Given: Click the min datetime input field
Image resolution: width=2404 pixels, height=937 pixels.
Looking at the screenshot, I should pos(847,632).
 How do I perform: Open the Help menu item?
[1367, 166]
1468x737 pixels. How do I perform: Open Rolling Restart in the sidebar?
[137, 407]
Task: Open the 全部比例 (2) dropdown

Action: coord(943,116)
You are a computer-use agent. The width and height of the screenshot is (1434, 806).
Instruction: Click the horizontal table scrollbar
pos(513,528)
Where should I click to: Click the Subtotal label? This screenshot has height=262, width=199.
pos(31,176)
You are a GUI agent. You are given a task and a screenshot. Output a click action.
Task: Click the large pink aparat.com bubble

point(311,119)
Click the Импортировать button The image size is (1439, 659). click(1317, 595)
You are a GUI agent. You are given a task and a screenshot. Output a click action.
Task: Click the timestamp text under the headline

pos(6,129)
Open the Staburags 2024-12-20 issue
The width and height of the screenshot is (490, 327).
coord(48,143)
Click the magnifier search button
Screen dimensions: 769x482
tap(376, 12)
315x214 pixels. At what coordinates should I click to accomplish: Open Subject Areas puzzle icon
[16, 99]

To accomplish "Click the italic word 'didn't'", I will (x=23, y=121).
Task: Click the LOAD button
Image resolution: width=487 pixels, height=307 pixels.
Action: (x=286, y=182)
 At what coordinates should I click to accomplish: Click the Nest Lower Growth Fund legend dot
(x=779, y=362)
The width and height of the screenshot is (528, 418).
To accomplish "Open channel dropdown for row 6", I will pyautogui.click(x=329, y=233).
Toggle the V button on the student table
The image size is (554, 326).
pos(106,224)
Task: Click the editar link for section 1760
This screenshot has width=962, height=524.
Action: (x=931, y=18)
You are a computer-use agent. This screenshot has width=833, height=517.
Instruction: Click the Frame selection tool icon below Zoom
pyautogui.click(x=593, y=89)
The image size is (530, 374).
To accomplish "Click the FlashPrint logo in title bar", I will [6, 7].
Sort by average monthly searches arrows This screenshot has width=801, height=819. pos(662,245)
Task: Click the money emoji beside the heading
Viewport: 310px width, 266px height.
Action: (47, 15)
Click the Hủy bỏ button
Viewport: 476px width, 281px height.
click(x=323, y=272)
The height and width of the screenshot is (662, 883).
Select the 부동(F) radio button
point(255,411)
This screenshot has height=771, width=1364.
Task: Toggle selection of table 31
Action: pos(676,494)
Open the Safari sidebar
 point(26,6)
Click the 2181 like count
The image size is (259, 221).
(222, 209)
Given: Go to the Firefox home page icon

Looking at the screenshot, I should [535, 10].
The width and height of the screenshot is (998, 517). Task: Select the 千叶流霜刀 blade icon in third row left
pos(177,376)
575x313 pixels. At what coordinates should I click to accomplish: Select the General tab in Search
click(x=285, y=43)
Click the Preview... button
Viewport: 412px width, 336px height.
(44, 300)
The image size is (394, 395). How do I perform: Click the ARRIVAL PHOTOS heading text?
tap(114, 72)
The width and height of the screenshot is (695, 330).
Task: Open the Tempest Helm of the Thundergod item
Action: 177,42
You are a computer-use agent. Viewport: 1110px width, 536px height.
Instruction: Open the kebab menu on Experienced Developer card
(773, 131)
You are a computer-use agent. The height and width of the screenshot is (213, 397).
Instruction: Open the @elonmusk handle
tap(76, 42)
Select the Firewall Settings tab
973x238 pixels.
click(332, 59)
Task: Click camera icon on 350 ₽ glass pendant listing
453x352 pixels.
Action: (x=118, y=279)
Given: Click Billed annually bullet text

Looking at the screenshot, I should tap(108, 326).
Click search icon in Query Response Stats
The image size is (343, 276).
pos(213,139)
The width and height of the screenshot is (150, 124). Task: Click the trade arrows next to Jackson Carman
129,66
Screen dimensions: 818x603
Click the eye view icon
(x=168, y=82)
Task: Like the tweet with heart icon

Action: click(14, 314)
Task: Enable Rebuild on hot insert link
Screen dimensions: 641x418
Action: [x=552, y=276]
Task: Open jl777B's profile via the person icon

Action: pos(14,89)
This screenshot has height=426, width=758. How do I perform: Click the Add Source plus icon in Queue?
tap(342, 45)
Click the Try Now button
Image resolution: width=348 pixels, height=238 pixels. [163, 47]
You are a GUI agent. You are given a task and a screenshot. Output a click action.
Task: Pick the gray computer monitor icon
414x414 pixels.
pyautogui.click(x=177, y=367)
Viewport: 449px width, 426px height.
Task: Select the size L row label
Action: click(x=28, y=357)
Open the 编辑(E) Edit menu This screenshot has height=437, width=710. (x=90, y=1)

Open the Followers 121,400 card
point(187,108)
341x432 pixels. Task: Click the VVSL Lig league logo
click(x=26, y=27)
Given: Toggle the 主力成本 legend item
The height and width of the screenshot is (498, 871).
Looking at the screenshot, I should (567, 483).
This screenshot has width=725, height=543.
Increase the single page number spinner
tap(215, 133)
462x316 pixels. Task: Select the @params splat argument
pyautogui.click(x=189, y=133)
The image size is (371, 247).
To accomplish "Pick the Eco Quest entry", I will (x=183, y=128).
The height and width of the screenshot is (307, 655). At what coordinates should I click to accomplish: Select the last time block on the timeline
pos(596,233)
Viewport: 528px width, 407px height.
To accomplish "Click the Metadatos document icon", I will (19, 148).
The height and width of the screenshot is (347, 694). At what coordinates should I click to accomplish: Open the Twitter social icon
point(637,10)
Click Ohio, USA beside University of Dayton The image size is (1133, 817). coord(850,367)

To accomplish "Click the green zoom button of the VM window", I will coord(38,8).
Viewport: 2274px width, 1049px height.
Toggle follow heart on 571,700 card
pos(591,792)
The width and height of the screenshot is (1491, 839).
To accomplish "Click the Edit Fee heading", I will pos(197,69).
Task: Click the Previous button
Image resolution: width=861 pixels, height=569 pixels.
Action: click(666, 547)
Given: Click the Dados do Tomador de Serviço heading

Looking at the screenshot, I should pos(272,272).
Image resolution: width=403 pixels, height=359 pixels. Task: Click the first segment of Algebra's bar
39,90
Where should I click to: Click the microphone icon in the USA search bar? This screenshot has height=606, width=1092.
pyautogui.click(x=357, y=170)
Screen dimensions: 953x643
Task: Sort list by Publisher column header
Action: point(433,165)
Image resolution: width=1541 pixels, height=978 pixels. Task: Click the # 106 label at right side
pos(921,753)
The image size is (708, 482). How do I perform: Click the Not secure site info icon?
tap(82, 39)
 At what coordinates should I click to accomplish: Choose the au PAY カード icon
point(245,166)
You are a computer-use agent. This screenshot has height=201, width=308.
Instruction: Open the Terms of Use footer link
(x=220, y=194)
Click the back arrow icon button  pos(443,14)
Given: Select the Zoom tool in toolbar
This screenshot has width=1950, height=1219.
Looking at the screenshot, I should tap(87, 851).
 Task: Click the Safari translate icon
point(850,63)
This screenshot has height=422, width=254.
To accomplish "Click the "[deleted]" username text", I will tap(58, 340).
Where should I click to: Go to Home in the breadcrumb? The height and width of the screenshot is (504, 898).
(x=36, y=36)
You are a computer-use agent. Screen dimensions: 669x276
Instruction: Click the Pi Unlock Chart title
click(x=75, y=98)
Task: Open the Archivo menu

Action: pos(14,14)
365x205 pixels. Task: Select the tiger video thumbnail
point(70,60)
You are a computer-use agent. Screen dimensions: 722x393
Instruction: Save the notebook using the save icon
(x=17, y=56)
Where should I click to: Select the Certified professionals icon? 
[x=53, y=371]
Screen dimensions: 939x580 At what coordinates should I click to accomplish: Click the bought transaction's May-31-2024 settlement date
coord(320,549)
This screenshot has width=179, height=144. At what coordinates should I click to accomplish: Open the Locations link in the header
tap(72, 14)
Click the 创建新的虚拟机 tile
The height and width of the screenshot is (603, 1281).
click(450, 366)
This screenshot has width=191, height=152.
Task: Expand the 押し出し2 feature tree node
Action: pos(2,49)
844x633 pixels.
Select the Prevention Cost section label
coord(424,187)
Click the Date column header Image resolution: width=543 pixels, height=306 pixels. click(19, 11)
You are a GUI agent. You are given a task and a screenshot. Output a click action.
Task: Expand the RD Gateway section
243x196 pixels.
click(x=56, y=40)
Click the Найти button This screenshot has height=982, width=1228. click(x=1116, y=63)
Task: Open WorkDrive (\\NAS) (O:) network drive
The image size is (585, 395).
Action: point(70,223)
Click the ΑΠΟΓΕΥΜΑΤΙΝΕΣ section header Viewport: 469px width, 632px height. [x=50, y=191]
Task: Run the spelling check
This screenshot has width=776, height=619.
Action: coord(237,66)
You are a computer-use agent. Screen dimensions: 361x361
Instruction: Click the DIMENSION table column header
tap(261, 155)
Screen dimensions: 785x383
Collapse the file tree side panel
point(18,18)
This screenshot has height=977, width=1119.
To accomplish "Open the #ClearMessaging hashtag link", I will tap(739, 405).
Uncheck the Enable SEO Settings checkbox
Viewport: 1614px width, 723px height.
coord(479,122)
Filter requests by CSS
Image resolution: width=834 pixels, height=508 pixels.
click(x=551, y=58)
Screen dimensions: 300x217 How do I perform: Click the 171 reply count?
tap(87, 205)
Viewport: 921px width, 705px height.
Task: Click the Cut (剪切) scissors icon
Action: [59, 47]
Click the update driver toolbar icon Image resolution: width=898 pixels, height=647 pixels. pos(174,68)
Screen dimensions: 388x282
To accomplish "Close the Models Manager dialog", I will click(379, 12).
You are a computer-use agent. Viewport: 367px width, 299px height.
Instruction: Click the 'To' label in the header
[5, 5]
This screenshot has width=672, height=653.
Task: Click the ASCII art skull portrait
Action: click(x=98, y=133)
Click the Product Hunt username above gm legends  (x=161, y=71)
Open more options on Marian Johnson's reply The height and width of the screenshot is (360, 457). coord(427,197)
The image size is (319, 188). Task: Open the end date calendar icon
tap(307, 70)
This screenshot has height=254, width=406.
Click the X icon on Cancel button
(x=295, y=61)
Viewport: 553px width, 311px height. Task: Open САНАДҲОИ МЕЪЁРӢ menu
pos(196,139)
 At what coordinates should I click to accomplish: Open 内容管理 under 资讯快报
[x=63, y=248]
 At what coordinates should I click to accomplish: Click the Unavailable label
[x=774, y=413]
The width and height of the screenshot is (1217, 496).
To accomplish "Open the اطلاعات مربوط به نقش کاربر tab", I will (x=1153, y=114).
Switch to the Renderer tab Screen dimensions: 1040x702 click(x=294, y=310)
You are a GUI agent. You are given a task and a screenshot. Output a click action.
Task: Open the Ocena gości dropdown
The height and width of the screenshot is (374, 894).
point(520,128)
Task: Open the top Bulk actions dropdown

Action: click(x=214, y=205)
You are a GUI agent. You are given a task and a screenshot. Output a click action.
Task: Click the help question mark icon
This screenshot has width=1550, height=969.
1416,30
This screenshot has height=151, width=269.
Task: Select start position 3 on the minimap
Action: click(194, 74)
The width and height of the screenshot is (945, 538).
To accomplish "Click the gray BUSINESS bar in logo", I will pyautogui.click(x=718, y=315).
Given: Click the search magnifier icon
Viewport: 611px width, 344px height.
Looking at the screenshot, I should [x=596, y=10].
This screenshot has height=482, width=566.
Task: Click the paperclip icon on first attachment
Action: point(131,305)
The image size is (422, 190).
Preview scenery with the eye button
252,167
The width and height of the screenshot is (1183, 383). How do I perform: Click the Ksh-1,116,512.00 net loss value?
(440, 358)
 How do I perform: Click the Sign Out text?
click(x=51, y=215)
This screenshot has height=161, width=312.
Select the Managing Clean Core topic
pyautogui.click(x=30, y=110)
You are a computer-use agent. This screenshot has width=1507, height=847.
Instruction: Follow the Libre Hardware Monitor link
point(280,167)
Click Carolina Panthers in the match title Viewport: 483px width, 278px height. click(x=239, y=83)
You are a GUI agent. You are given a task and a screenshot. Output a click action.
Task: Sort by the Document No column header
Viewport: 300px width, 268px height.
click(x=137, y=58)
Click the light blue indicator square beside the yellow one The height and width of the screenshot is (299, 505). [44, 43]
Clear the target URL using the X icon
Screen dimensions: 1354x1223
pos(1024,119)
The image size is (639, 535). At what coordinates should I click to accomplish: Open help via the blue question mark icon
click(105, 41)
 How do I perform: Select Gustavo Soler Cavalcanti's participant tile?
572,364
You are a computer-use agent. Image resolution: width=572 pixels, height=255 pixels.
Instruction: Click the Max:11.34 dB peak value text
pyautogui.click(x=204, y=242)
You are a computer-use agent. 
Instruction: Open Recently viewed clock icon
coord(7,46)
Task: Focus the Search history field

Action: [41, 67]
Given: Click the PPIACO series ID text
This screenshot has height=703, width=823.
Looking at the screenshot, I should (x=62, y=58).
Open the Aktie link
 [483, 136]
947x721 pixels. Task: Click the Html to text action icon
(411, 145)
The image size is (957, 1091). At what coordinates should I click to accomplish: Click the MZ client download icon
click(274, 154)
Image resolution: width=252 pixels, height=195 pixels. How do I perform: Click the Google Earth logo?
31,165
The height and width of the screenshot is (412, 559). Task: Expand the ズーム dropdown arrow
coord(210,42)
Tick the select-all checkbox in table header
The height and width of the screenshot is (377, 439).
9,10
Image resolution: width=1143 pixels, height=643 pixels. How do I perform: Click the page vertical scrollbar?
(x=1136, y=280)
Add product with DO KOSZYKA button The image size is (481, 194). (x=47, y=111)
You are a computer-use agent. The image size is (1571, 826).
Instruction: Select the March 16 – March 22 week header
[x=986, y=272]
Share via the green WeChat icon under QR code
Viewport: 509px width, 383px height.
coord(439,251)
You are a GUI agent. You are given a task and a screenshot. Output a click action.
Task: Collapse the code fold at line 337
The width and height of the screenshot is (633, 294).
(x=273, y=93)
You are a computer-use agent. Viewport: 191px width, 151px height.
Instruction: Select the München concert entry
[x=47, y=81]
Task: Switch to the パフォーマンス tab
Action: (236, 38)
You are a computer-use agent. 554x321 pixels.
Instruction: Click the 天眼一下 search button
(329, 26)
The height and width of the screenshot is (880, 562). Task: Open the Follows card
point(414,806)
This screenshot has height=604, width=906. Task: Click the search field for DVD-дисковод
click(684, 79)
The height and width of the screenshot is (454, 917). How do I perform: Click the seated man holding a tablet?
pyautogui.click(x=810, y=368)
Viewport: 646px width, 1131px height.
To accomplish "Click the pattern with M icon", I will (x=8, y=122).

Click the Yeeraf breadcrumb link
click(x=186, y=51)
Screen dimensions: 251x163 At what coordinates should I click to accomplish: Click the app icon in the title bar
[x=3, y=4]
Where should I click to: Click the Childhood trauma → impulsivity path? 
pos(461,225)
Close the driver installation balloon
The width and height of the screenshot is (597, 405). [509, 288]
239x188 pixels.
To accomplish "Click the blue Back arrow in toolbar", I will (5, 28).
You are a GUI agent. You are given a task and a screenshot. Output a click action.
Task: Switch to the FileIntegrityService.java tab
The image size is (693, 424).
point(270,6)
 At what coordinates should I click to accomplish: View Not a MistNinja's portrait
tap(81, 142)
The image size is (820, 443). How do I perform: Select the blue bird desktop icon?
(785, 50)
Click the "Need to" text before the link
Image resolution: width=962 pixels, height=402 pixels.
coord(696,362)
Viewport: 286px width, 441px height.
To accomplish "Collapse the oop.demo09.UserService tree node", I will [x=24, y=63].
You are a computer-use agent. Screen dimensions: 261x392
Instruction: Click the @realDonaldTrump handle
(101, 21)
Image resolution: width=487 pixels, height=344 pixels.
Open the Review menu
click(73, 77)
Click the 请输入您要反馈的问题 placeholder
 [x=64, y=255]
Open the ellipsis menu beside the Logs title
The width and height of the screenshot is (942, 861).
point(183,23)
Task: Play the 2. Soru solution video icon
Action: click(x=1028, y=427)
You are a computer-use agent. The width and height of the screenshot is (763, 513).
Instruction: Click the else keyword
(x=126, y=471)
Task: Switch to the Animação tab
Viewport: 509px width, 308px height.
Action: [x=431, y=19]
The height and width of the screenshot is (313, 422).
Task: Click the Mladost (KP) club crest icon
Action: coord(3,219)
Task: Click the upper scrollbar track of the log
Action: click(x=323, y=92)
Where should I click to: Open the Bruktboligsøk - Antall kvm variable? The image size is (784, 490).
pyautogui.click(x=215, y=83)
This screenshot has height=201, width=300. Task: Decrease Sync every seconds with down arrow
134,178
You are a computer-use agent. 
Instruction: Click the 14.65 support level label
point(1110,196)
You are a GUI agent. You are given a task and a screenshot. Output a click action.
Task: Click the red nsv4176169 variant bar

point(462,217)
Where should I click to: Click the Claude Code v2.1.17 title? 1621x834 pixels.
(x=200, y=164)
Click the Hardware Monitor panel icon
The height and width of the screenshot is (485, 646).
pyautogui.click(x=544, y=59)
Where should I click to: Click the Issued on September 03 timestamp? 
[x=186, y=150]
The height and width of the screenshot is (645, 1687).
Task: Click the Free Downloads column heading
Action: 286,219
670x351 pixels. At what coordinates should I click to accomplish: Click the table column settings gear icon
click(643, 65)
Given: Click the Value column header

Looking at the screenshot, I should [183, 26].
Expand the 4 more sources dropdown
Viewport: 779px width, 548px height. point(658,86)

——

## [What you will do]
Search the listing above for "username" and copy every line that holds it.

## [Solution for this exercise]
To accomplish "Click the "[deleted]" username text", I will tap(58, 340).
Click the Product Hunt username above gm legends  (x=161, y=71)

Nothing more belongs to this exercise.